Macho tempers, teenage dreams and a dash of magic all coalesce in Bird, the latest by British director Andrea Arnold. When she’s firing on all cylinders, Arnold – who announced her talent to the wider world in 2009 with the release of her uncomfortable, sinuously sexy coming-of-age breakout film Fish Tank – is hard to beat. Her aesthetic and thematic approach is inspired as much by the kitchen sink realism of Mike Leigh and Ken Loach as it is by her own personal, subjective lens. Here both are combined wonderfully, with touches of magical realism that give this film the quality of a working-class fairy tale.
After dabbling in road movies such as American Honey (2016) and an adaptation of Wuthering Heights (2011), with Bird Arnold returns to the Fish Tank template: a council-estate setting and a young girl’s struggles with a single parent. She also casts in major roles two of the most striking actors of recent years – Saltburn‘s Barry Keoghan and Passages‘ Franz Rogowski. These two – with their lupine features and history of wise, offbeat roles – counterbalance one another beautifully onscreen, crackling with lively, scrappy energy.
Standing between them, though, is the real protagonist: 12-year-old Bailey (Nykiya Adams, a wonderful, gentle young screen presence with just enough pre-teen angst, who holds her own perfectly well opposite these two men).
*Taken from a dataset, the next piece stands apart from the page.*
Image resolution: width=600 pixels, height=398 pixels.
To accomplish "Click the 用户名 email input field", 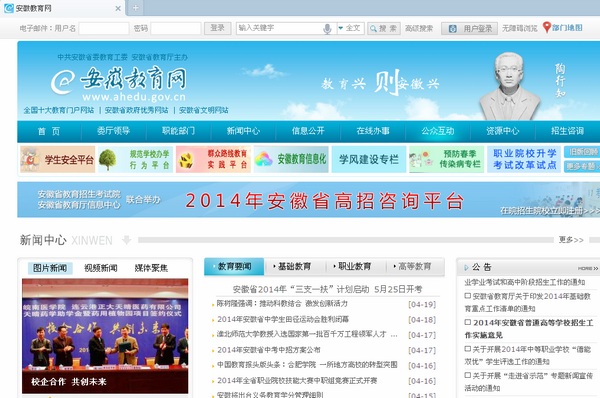I will pyautogui.click(x=104, y=28).
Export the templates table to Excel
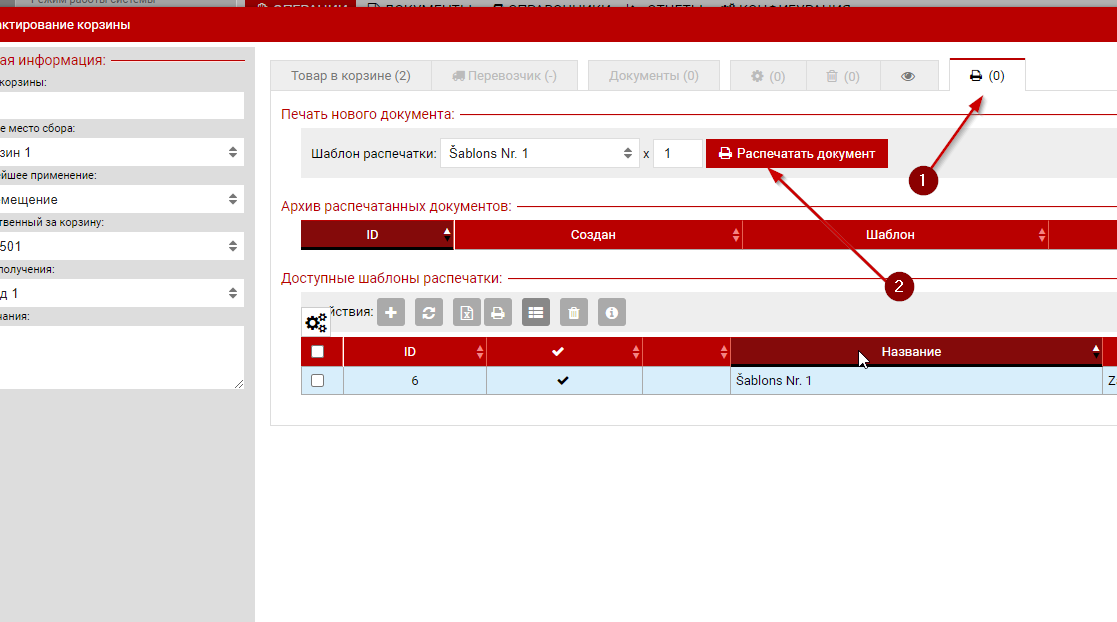The height and width of the screenshot is (622, 1117). tap(466, 313)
Keoghan is her loving but volatile single father, Bug, a tattooed conspiracy theorist with numerous children scattered around. The father and daughter have a knife’s edge relationship, one of both fear and affection; you can sense the watchful wariness in Bailey whenever Bug is displeased. Meanwhile, Bailey’s drug-addicted mother is shacked up with a bullying Liverpudlian, while her father’s impending, impulsive marriage to his girlfriend does not fill her with joy.
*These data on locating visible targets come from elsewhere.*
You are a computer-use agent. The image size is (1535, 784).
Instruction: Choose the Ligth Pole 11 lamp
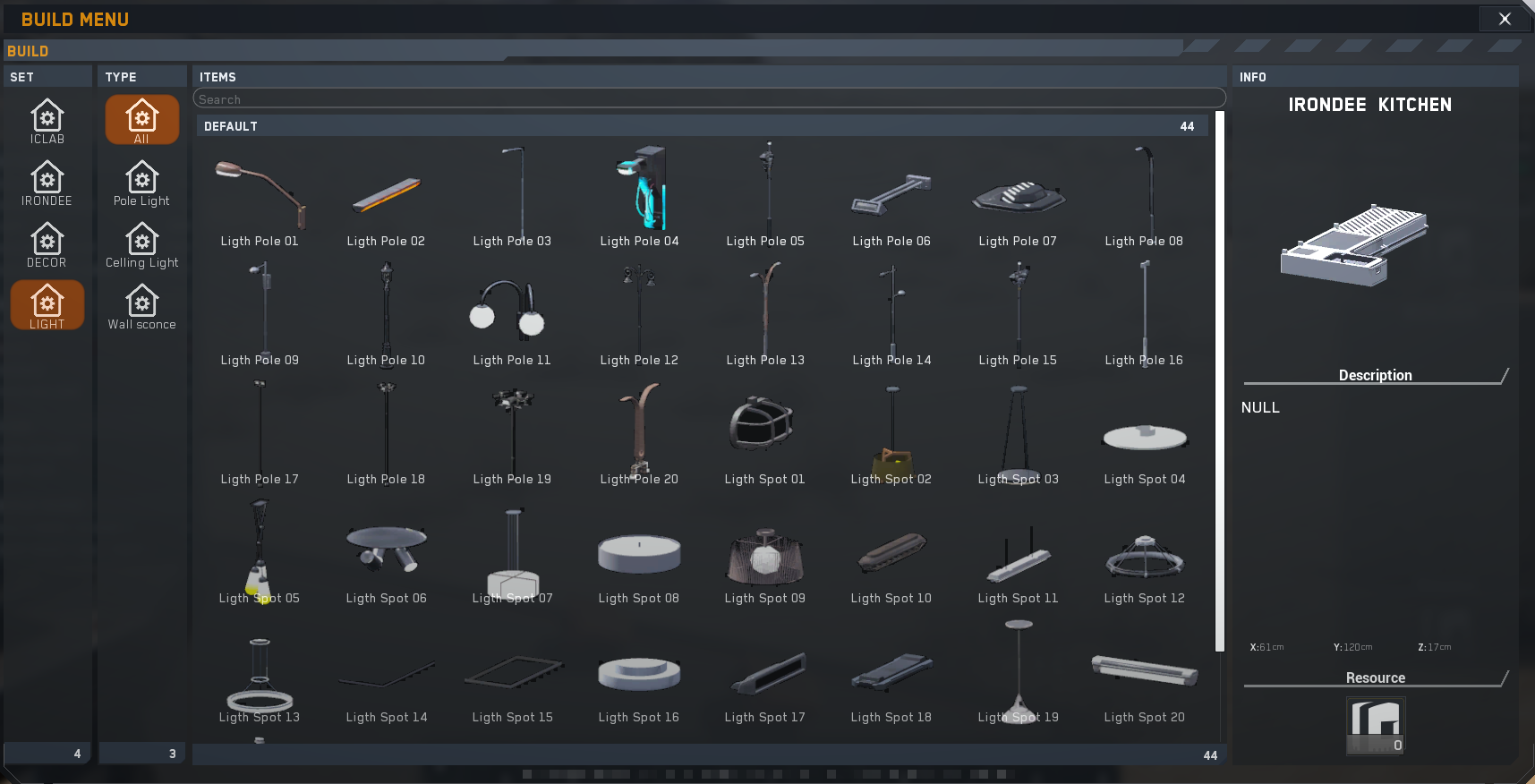click(x=512, y=315)
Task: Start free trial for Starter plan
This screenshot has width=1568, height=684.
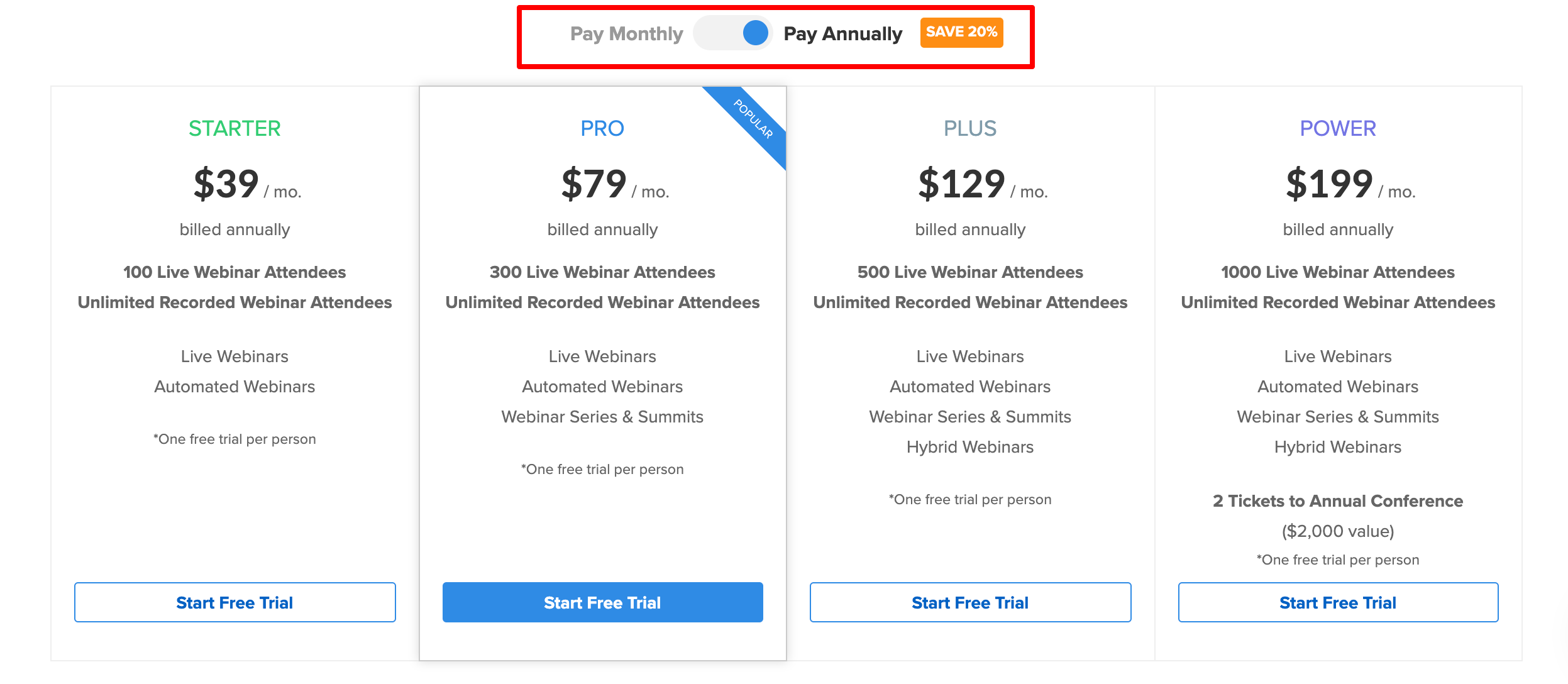Action: (235, 602)
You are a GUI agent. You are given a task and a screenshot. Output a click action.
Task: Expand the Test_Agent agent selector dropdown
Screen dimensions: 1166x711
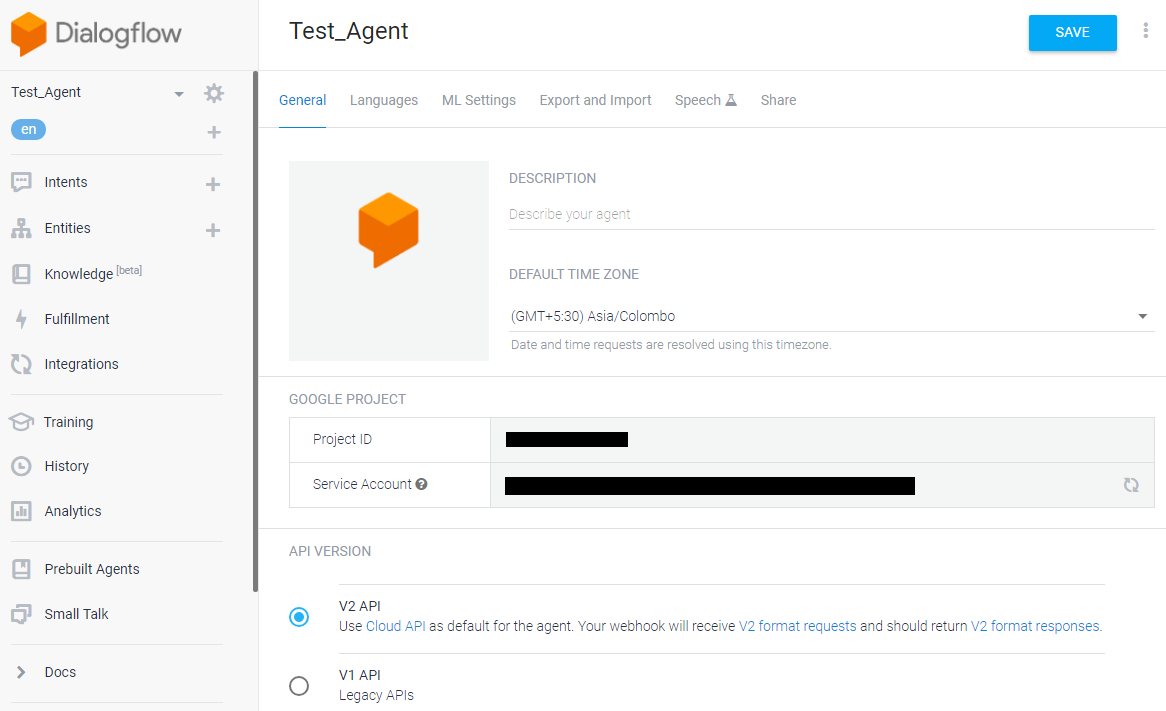179,93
One day, in a fit of pique after an argument, Bailey runs away from her cramped council estate home and into a seemingly itinerant, delicate man in his thirties, Bird (Rogowski), who says he went missing as a child and is looking for his parents – and just so happens to claim he can sprout wings.
The enigmatic stranger is curiously appealing to Bailey, and an oddball friendship forms – one that’s bound to be misunderstood by those around them. But rather than lean into the darkest and most cynical expectations, Arnold finds peculiar freedom and joy in the unravelling of Bird’s mystery. She continues to have the same unsparing eye for predatory behavior and cycles of poverty, but she is also able to find a fantastical and optimistic angle in spite of these threats. Instead of leading Bailey down a primrose path, Bird turns out to be happy to return her kindness when she helps him to find his birth mother. In exchange, Bird extends the girl a little winged favour of his own, leading to an affirming – and surprisingly buoyant – conclusion to an otherwise grim story.